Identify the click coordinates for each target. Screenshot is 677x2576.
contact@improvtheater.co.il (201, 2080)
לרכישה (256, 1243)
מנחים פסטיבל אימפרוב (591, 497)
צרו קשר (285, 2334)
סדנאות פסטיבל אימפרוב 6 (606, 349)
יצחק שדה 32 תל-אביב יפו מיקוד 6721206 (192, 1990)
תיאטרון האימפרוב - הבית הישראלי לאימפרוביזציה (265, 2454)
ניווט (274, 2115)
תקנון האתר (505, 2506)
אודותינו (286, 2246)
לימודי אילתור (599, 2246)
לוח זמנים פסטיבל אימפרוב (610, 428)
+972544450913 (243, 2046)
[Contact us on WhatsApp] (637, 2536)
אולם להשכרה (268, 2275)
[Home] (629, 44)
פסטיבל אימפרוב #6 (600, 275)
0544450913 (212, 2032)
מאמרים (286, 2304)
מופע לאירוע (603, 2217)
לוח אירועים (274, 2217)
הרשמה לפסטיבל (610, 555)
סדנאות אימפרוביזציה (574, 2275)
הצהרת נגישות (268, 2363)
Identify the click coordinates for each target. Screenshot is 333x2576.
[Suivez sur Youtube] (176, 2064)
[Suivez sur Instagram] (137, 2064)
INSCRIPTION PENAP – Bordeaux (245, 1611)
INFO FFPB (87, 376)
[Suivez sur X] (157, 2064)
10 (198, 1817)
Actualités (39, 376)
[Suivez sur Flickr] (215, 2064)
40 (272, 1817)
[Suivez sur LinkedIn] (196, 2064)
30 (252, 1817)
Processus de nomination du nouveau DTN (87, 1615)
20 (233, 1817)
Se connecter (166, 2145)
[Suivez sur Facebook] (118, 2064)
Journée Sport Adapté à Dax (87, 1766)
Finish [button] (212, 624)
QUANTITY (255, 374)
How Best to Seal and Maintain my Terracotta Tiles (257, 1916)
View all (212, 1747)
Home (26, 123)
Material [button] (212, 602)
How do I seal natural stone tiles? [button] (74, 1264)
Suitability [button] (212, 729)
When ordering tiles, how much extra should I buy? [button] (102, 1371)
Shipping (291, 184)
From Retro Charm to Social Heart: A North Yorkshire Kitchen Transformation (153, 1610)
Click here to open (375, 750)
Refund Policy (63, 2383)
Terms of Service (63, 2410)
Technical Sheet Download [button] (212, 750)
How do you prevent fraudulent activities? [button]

** WHAT THE TASK ASKS **
For this exercise, repeat exactly the lines of the data above from the one with "20 (233, 1817)" down to the one with "View all (212, 1747)", both end lines included.

** WRITTEN RESPONSE **
20 (233, 1817)
Se connecter (166, 2145)
[Suivez sur Facebook] (118, 2064)
Journée Sport Adapté à Dax (87, 1766)
Finish [button] (212, 624)
QUANTITY (255, 374)
How Best to Seal and Maintain my Terracotta Tiles (257, 1916)
View all (212, 1747)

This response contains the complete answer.